(Collected data entries)
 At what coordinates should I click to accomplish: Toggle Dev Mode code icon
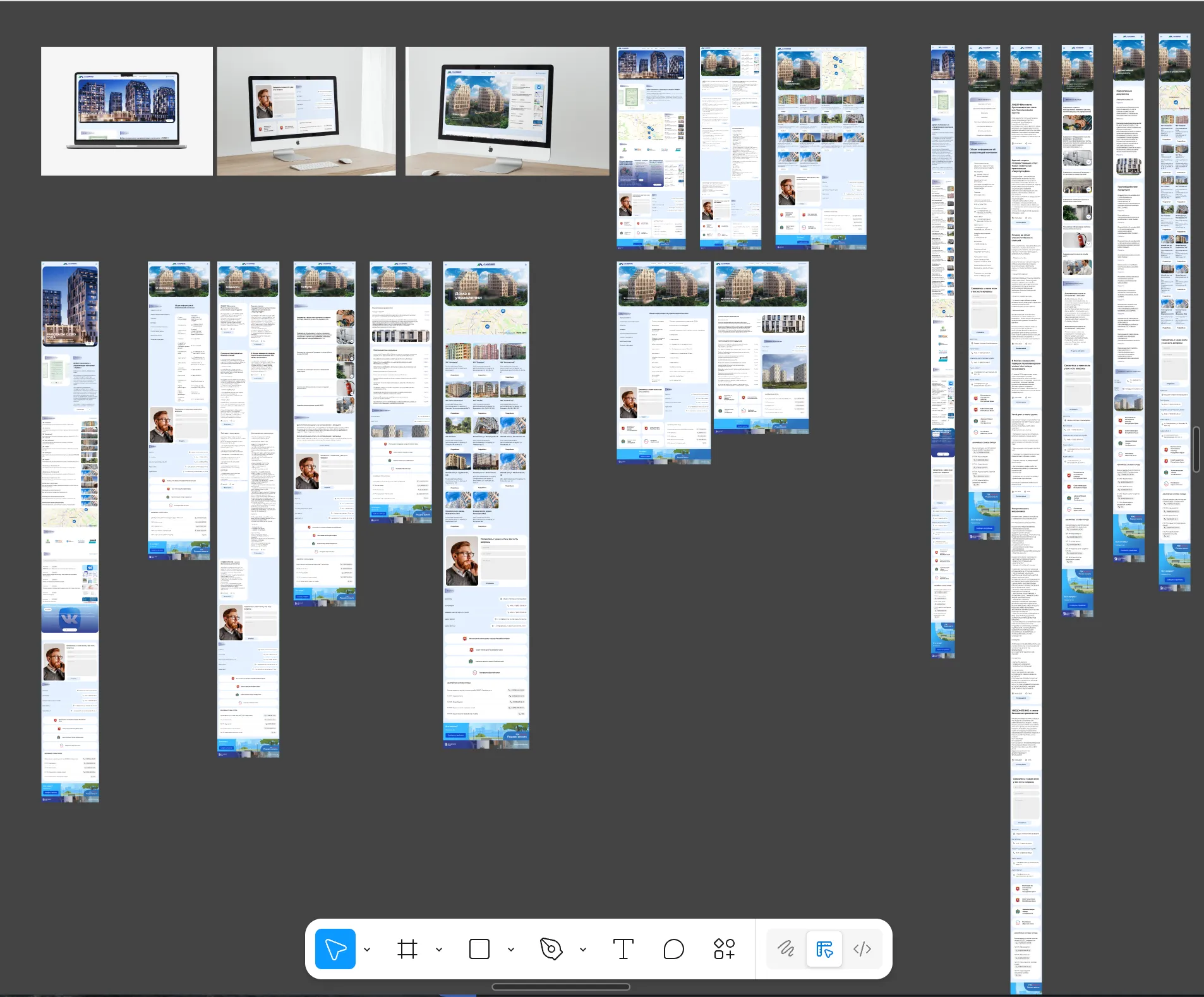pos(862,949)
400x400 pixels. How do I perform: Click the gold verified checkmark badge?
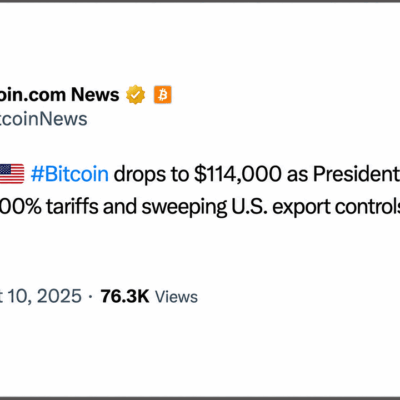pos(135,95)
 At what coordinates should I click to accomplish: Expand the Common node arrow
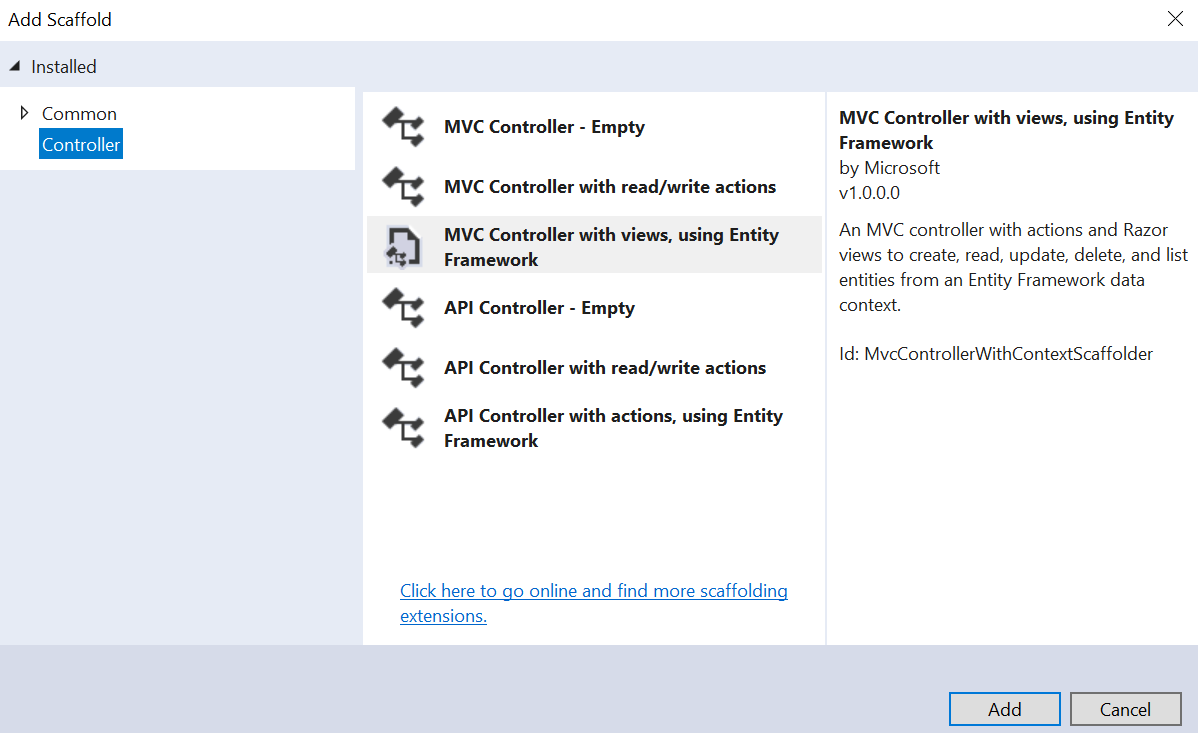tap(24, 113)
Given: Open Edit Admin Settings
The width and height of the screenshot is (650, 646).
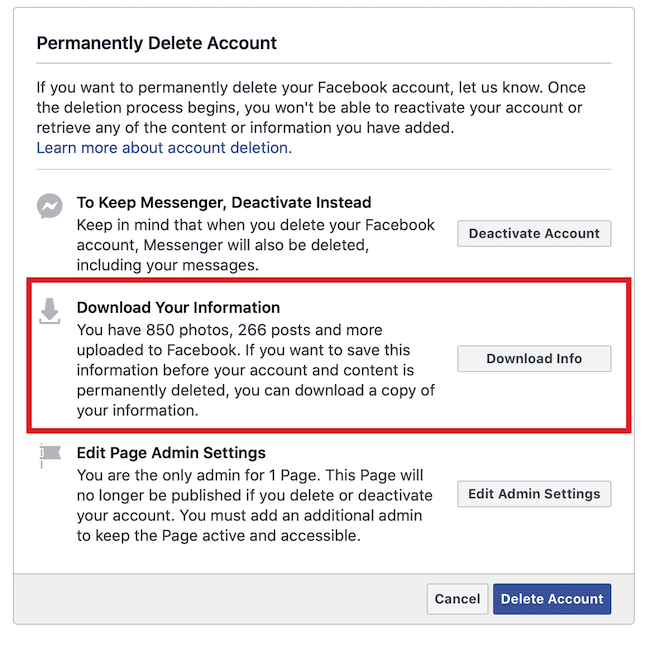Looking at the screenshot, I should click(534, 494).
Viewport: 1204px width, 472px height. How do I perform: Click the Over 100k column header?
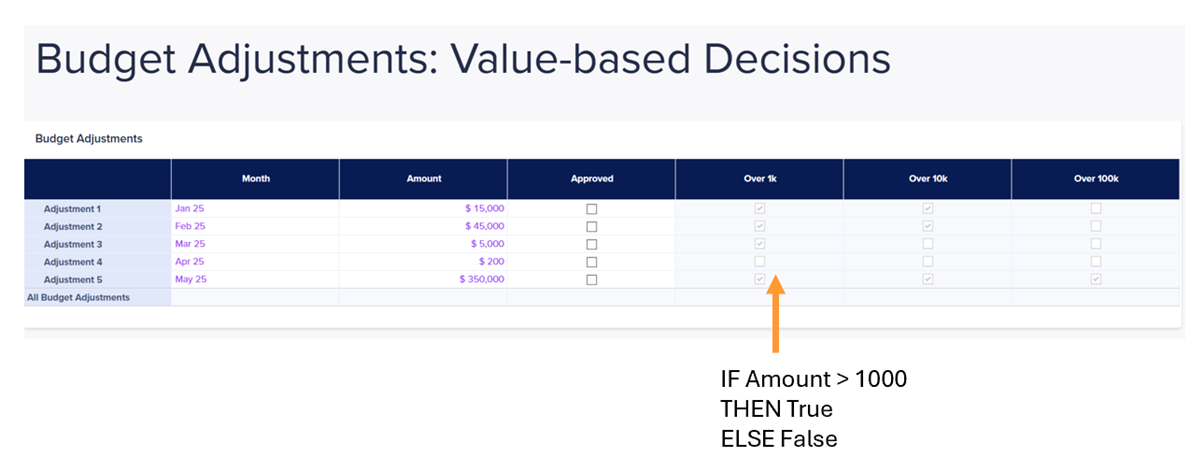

GOAL OF THE EXERCISE :: Every line above should be output exactly, except for the pictures.

ANSWER BELOW ::
 At what coordinates should I click to accomplish: Toggle Dev Mode code icon
pos(862,949)
400x400 pixels. How do I perform: Click the gold verified checkmark badge?
pos(135,95)
 At what coordinates should I click to accomplish: Expand the Common node arrow
tap(24, 113)
Given: Open Edit Admin Settings
The width and height of the screenshot is (650, 646).
Looking at the screenshot, I should click(534, 494).
Viewport: 1204px width, 472px height. How do I perform: Click the Over 100k column header?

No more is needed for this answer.